## BEGIN Data entries

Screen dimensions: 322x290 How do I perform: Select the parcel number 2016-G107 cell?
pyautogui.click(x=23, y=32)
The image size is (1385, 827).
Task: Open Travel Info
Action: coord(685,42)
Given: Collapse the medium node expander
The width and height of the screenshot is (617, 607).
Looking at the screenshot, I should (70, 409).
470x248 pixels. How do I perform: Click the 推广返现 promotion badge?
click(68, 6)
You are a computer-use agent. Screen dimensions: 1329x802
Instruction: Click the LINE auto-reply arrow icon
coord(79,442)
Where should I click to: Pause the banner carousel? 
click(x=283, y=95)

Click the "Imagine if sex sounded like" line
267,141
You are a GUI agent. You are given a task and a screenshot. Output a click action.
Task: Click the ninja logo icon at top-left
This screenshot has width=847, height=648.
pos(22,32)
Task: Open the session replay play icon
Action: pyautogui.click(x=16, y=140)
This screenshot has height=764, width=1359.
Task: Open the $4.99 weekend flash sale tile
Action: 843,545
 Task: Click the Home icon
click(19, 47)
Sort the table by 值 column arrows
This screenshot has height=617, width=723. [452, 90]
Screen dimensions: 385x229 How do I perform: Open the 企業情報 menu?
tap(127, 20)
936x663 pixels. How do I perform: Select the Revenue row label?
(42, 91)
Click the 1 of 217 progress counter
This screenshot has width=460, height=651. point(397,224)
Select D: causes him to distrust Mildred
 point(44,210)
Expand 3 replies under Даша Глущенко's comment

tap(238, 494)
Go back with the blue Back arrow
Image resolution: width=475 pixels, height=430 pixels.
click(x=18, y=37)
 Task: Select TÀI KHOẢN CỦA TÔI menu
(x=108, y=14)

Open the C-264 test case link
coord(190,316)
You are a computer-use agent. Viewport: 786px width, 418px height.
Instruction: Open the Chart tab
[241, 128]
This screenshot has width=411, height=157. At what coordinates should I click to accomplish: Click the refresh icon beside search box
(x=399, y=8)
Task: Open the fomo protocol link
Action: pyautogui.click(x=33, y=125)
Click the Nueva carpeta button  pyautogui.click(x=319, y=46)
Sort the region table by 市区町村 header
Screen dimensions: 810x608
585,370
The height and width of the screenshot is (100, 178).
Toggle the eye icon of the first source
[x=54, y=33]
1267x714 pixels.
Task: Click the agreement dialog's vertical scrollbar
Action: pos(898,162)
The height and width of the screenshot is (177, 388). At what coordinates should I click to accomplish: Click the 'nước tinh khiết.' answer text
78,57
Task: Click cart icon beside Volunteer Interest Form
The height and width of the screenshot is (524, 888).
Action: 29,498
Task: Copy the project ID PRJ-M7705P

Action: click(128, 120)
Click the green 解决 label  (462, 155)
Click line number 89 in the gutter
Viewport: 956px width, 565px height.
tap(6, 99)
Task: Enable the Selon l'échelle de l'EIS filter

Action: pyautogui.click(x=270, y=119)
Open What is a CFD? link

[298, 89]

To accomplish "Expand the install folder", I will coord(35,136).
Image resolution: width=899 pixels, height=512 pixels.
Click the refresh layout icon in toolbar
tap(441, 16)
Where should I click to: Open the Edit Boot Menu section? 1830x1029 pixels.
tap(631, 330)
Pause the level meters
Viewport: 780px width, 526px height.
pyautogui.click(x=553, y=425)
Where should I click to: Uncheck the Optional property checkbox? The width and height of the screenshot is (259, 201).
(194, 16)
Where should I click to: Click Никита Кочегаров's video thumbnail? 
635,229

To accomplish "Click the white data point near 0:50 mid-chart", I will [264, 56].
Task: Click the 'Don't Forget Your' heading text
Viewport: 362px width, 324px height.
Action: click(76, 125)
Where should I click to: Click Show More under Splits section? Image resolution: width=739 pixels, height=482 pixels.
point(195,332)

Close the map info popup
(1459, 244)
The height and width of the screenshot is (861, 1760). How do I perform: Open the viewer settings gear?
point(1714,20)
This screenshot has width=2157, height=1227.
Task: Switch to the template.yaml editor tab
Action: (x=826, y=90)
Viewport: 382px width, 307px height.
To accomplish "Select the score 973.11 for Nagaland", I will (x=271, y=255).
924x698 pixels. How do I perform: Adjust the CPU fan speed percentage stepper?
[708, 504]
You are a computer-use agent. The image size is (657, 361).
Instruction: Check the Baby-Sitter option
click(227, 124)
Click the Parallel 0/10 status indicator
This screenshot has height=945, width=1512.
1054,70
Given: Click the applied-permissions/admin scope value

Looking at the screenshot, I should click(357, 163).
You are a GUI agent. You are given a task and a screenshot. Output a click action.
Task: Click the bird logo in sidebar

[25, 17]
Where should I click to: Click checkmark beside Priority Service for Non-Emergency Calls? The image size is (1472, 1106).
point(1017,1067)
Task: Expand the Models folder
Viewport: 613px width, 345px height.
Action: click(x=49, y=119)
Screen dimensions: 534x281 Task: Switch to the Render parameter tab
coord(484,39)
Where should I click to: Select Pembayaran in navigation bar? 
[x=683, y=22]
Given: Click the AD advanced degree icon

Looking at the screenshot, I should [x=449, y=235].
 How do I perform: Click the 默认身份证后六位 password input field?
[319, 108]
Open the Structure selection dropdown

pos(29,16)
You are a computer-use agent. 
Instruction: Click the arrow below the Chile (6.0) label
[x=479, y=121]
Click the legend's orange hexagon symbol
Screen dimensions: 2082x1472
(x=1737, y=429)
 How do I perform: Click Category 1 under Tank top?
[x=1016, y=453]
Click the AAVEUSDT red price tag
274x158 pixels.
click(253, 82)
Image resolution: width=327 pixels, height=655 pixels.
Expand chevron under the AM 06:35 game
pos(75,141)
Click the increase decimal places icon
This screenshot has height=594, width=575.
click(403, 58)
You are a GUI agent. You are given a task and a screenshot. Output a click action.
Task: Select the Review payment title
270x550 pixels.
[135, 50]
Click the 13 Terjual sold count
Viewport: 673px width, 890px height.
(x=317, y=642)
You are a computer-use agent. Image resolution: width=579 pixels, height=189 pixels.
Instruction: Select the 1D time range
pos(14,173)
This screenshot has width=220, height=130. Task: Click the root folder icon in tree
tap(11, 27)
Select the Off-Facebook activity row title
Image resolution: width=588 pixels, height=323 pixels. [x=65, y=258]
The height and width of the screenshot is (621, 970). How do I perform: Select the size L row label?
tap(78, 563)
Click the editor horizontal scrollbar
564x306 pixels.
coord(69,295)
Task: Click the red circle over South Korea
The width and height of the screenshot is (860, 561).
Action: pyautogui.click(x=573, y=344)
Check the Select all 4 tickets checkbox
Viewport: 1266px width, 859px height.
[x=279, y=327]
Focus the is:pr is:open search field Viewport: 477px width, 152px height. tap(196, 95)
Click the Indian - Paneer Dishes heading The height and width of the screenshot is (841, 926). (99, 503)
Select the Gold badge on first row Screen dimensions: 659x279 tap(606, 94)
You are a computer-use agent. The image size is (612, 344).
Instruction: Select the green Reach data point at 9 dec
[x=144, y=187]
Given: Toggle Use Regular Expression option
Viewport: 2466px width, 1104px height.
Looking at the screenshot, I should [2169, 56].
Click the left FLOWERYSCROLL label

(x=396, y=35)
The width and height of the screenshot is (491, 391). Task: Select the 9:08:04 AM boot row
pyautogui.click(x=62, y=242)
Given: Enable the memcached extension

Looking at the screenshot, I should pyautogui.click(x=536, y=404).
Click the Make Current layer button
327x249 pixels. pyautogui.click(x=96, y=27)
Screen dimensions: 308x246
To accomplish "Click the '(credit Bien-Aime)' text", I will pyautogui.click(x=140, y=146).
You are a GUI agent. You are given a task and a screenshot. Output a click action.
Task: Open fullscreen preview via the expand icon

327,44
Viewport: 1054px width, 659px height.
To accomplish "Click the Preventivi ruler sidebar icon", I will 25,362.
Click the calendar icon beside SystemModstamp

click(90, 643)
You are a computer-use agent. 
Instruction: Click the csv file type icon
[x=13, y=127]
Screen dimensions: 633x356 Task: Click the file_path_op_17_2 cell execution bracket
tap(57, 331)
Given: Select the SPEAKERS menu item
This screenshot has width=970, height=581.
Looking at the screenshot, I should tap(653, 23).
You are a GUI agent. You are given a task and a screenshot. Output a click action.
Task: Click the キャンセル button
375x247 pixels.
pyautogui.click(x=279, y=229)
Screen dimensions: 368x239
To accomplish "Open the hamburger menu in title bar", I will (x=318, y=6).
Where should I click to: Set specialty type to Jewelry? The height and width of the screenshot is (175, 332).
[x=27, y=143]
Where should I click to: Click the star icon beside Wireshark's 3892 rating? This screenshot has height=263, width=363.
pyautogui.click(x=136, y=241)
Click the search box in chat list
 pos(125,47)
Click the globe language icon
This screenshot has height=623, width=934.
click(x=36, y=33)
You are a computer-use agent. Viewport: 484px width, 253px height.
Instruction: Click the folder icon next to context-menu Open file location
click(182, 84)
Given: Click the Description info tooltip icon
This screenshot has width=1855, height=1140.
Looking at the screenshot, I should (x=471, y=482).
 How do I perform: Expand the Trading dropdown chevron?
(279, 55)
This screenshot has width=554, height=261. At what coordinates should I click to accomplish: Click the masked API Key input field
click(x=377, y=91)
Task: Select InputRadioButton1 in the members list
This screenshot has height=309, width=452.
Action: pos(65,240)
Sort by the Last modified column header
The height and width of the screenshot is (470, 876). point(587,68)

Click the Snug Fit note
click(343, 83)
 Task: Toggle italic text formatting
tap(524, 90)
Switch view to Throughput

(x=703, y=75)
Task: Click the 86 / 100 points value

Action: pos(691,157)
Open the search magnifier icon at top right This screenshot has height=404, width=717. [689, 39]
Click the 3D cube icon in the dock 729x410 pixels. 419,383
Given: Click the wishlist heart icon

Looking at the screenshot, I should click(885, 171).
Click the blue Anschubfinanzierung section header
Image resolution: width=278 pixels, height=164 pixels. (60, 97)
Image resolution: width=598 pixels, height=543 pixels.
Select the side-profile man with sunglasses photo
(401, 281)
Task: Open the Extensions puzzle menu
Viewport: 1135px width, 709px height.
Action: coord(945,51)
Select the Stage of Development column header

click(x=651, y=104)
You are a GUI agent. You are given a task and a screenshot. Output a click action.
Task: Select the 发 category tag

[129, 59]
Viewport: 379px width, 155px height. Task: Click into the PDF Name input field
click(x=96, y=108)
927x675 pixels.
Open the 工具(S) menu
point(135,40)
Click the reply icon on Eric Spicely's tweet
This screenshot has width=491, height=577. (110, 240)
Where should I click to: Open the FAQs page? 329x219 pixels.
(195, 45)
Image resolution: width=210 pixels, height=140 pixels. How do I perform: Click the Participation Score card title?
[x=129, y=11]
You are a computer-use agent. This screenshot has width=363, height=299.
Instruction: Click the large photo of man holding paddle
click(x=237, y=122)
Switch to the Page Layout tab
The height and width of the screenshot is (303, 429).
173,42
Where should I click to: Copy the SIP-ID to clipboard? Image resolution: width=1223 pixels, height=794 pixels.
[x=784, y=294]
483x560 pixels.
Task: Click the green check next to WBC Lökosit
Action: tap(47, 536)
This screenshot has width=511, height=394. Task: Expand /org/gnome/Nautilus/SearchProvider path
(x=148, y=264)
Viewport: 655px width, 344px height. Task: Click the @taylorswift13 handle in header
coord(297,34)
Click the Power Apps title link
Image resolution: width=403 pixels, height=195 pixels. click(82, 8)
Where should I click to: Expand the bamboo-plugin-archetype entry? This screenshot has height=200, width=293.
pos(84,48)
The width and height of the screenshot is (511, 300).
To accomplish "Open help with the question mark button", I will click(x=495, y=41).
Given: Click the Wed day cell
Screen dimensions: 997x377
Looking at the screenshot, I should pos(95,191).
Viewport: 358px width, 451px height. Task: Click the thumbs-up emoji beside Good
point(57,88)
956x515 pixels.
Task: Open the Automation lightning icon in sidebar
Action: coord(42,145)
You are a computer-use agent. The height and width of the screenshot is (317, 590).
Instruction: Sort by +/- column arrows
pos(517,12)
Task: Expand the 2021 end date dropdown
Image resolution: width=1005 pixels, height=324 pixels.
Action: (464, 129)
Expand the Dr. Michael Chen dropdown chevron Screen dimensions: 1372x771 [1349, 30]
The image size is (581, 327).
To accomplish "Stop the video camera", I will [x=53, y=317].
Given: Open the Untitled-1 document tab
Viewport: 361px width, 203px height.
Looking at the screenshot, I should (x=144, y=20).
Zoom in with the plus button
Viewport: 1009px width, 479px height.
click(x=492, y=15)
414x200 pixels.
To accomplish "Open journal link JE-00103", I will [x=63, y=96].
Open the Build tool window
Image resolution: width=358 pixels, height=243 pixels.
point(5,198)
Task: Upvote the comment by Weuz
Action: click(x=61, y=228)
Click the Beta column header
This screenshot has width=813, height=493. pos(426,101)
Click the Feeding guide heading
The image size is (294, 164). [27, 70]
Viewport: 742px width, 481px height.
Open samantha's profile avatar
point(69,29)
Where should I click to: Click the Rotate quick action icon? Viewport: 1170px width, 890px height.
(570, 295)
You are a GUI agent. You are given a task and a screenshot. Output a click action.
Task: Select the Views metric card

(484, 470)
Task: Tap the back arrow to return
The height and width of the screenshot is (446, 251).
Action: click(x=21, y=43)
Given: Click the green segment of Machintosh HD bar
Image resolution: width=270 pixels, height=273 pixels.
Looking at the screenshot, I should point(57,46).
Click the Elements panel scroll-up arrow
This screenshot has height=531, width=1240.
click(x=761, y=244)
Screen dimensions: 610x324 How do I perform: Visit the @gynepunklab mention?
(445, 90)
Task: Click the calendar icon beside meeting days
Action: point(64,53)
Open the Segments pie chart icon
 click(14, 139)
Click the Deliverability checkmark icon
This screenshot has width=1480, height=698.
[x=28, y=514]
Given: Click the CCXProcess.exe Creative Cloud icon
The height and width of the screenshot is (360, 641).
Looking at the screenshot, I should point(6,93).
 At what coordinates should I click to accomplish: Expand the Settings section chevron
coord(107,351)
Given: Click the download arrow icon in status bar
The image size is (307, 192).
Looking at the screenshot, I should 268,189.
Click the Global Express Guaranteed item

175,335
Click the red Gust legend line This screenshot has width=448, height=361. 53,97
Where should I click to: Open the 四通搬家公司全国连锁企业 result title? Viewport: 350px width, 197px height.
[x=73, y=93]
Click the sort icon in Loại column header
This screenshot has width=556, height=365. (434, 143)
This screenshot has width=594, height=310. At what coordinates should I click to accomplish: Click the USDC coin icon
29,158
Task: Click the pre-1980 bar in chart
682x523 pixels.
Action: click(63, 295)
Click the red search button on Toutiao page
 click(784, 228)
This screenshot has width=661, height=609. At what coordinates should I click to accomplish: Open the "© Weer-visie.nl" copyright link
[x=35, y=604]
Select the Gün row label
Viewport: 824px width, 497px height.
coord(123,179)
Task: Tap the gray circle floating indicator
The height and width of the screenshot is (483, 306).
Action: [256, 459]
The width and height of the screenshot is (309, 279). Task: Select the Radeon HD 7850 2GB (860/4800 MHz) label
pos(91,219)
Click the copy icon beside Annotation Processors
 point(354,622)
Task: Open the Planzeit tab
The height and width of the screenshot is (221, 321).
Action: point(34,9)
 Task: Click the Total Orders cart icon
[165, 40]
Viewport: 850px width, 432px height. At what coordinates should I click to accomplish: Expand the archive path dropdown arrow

## END Data entries

## Problem to work on:
Please copy the entries above exactly, from the line containing "You are a computer-use agent. The height" through the line containing "Action: (464, 129)", and include both of those lines.

## Result of this task:
You are a computer-use agent. The height and width of the screenshot is (317, 590).
Instruction: Sort by +/- column arrows
pos(517,12)
Task: Expand the 2021 end date dropdown
Image resolution: width=1005 pixels, height=324 pixels.
Action: (464, 129)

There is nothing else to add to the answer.